千葉県山武郡。台地に点在する家屋と屋敷林。このような環境下では、屋根はじめ建物被害は少ない。

点在する森というべき屋敷林の存在が、地域全体の風速緩和に大きく役に立っているという事実を忘れてはなりません。平坦で乾燥しがちな台地が続く千葉県中西部。かつてこの土地で暮らすためには、防風のための屋敷林が不可欠でした。
台風が大型化し、災害が多発する今だからこそ、樹木が健康に育つ環境を取り戻し、樹木を活かすことで安全な生活環境を作ってゆくこと。これを多くの方々と考えていきたいと思います。

千葉市緑区。ソーラーパネルと山武杉林の崩壊。

県内を回った時の事例をいくつか紹介します。
まず農地にソーラーパネルを敷き詰めた発電所の向かいの山林崩壊の様子です。パネルの照り返しが木々を傷める上、パネルを伝って地表に流れ落ちた水が地表を削り、泥水となって周辺の土地に流れ込み、表土の微細な空隙を塞いてしまうことがまた、周辺環境をも悪化させます。
こうしたところでは、脆弱な放置人工林は真っ先に崩壊していきます。

埋め立てた土地周辺の山武杉人工林の幹折れの様子。

千葉県は東京近郊であるゆえに産業廃棄物の不法投棄が絶えません。
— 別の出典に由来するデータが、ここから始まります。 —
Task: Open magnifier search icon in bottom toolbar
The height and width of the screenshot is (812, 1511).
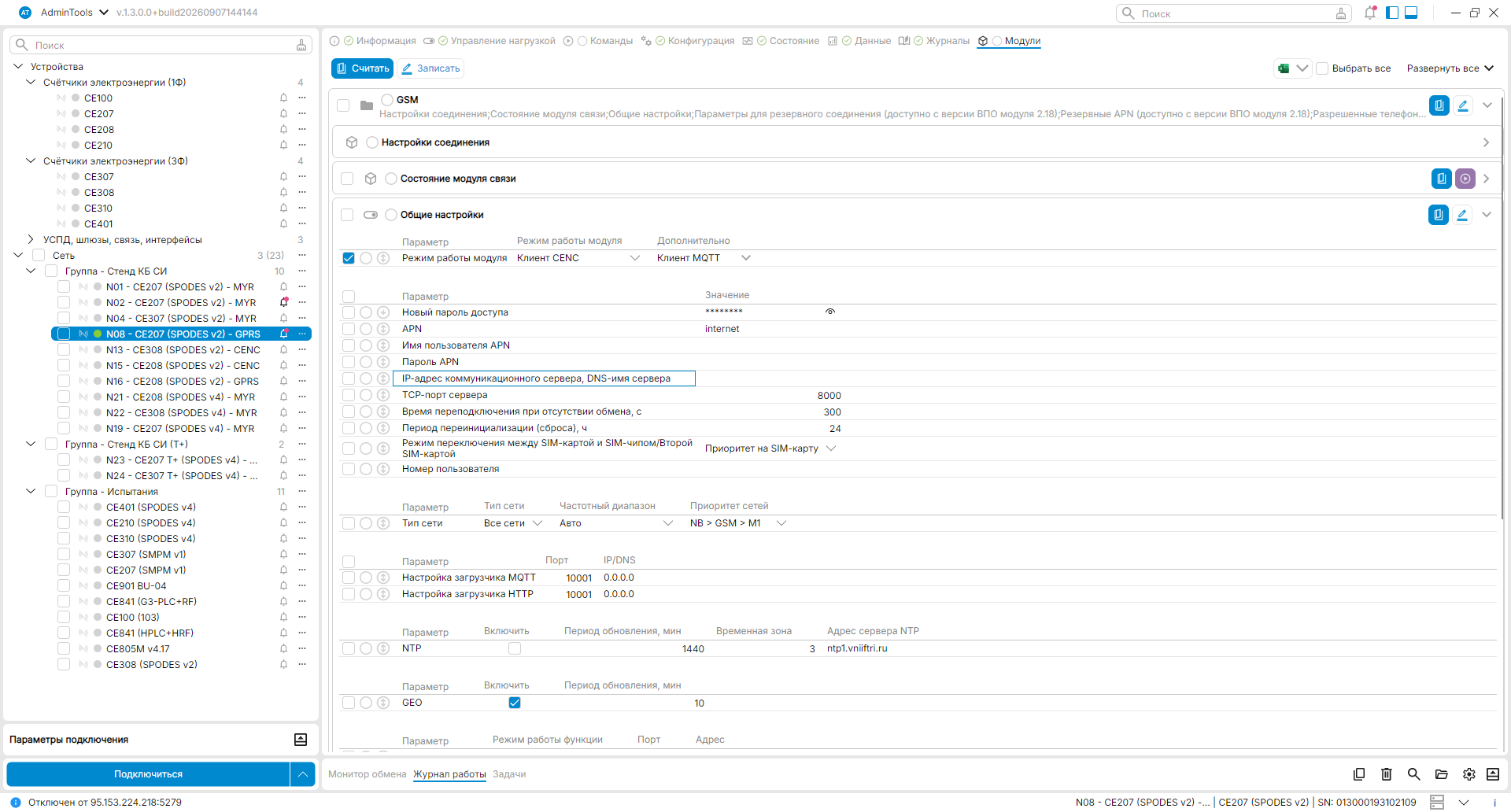Action: point(1414,774)
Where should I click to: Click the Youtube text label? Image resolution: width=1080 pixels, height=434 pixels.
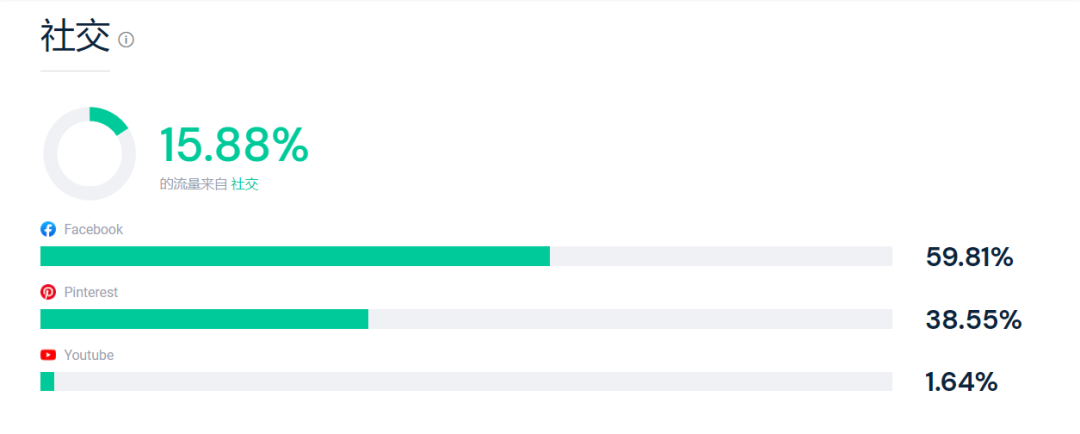tap(89, 355)
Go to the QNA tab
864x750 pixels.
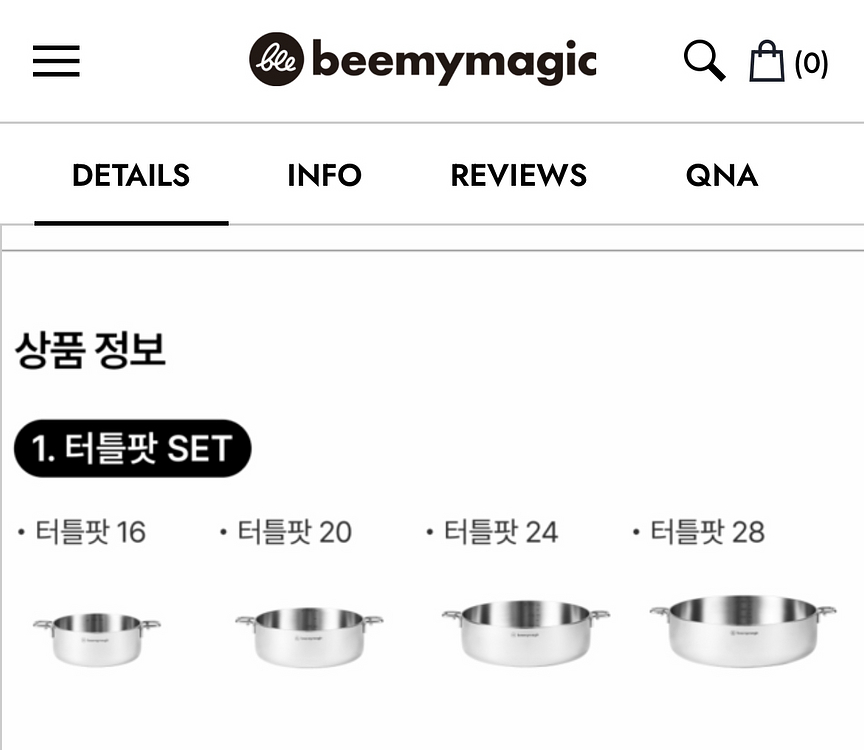[x=721, y=176]
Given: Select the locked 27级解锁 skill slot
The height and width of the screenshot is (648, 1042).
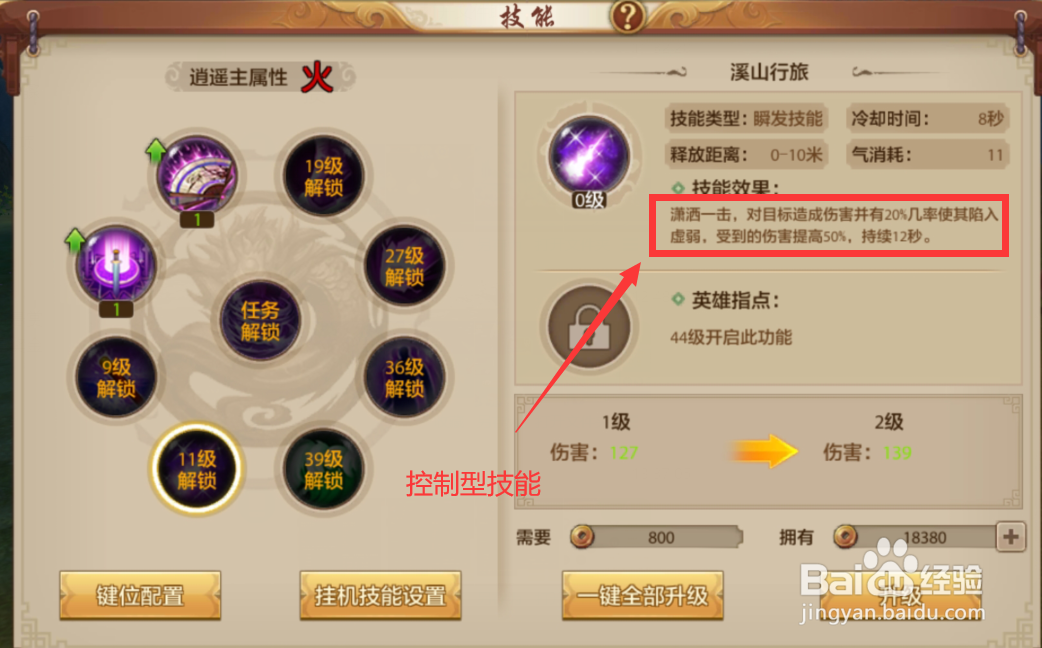Looking at the screenshot, I should coord(405,266).
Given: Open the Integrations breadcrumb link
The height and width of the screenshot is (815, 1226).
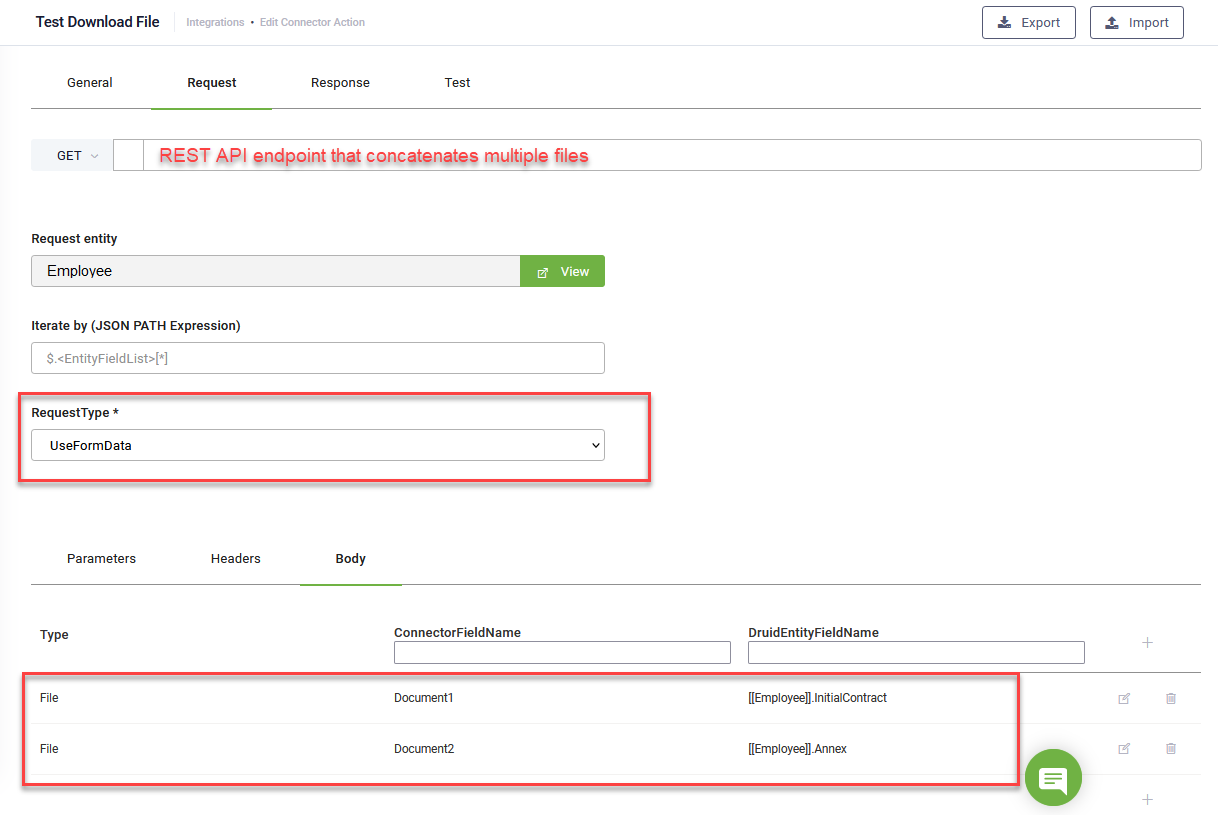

おおよそ、山林地域に不法投棄は集中します。その場所が山林崩壊の甚大な地域とも重なる面があるように思います。農地を転用し、さまざまな廃棄物を埋めてしまったことは、周辺の匂いからも分かることです。あまりにも粗雑で、環境にとっても有害な土地利用の縁に位置する木々もまた、短期間で痛み、崩壊していきます。

元農地のキワの山林崩壊の様子です。
埋め立てたのはわずか1年前なのですが、たった一年で周辺環境はがらりと変貌し、崩壊した林地はもはや森に戻ることはなく、何も生みださない荒れ地となっていきます。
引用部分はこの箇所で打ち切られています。